Danish bird warden on Norderoog (1875–1950)

Jens Sørensen Wand also given as Wandt or Vand (28 April 1875 – 26 May 1950) was a Frisian bird warden on the island of Norderoog in Hallig Hooge, part of North Frisian Islands in the North Sea, off the coast of Germany. Wand protected nesting seabird colonies, particularly of nesting Sandwich terns. Seabird protection had begun in 1909 after some of the islands were purchased by the Jordsand bird protection organization. He was nicknamed the "Bird king of Norderoog."

Wand was born in Rolsø and little is known about his early life. He married Helene Marie Jespersen in 1889 and they lived in Brede near Bredebro north of Tønder during the winter and in summer he was often the only person to live on the island of Norderoog. He obtained his supplies from the nearby island of Hallig Hooge. He took up this position as a bird warden on 19 May 1909 and stayed there until his death in 1950. They had seven children.
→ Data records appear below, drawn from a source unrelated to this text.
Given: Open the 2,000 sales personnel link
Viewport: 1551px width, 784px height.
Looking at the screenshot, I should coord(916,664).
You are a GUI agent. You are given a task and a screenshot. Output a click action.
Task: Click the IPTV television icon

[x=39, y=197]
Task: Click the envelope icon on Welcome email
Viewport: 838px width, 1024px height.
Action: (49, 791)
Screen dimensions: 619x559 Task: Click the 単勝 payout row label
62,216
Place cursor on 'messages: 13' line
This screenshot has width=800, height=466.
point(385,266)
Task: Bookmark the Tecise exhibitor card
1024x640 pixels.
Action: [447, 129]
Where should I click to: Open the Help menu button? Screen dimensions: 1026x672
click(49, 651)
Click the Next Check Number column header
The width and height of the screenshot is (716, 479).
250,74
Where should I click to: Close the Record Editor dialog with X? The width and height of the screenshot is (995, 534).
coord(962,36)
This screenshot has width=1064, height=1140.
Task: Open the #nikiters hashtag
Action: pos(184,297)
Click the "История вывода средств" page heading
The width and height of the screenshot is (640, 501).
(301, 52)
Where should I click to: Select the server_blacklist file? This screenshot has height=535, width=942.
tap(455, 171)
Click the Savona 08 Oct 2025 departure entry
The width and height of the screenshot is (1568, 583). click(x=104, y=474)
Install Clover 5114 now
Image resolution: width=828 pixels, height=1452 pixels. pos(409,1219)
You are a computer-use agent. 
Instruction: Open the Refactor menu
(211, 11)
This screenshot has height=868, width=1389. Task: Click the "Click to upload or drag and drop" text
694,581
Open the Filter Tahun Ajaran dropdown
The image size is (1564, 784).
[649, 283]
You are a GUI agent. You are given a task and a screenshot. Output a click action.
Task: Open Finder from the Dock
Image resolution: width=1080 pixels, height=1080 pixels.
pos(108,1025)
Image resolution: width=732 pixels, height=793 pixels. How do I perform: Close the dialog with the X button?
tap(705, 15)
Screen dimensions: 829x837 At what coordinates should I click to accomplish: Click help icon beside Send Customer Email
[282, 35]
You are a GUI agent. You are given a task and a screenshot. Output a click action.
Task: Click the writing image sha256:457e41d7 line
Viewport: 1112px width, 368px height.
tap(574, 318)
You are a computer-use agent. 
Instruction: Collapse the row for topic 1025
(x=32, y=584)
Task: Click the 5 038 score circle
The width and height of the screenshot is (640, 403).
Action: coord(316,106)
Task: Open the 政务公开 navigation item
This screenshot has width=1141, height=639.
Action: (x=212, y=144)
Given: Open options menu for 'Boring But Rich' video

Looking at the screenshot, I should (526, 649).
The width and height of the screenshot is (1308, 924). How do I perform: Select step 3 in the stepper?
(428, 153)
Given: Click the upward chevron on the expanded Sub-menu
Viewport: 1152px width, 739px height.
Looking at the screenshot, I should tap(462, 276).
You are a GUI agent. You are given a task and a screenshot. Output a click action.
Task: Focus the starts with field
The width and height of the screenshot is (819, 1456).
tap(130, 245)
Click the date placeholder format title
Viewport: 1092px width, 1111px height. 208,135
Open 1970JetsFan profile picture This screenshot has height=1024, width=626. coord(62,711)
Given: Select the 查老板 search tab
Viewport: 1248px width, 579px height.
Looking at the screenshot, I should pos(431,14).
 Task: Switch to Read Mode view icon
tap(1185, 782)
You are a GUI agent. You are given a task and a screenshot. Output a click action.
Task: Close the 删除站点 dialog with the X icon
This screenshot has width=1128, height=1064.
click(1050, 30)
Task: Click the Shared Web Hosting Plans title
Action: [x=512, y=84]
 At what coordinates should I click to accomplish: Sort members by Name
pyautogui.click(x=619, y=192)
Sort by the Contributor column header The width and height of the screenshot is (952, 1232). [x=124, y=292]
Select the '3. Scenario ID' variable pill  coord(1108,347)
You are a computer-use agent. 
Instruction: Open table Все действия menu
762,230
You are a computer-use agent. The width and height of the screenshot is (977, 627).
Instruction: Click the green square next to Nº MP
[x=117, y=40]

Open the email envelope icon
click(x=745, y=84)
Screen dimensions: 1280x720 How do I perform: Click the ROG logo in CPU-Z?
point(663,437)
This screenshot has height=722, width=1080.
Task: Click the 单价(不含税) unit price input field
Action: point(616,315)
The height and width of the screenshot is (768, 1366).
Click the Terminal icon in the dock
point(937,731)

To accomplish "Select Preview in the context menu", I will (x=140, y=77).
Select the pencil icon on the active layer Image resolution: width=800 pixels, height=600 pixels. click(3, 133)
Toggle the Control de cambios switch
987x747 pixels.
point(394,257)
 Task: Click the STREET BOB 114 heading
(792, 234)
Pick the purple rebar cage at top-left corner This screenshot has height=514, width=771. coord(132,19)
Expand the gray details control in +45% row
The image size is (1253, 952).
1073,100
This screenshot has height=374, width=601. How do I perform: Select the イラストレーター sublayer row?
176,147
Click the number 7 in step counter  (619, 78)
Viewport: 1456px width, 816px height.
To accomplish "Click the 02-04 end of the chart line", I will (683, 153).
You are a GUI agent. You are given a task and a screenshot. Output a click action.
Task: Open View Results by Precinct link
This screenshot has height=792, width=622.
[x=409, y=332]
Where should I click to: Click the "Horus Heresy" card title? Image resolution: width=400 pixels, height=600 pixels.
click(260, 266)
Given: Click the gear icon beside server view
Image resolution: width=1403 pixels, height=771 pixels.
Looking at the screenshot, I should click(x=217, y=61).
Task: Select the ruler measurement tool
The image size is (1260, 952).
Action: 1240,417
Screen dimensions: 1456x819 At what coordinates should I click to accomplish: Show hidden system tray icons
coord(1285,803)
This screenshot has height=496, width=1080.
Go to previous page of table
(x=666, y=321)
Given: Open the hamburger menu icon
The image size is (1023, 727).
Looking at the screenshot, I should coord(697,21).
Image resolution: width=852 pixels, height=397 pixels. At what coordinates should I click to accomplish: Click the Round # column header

His wife drowned in a tidal creek between Hooge and Norderoog in 1914 and in 1950 he too drowned and died, at the same place. On the day of his death he had accompanied a film-maker named Venzl and a hiker and on the way back he was likely caught by the rising tide. His work involved keeping records of the numbers of birds nesting and to keep away any intruders. He came to be called the "Bird King of Norderoog" and sometimes as the "Hallig Robinson". His lonely life was the subject of much interest and he was the subject of many photographs and paintings. Wand's home built on stilts is now preserved as memorial.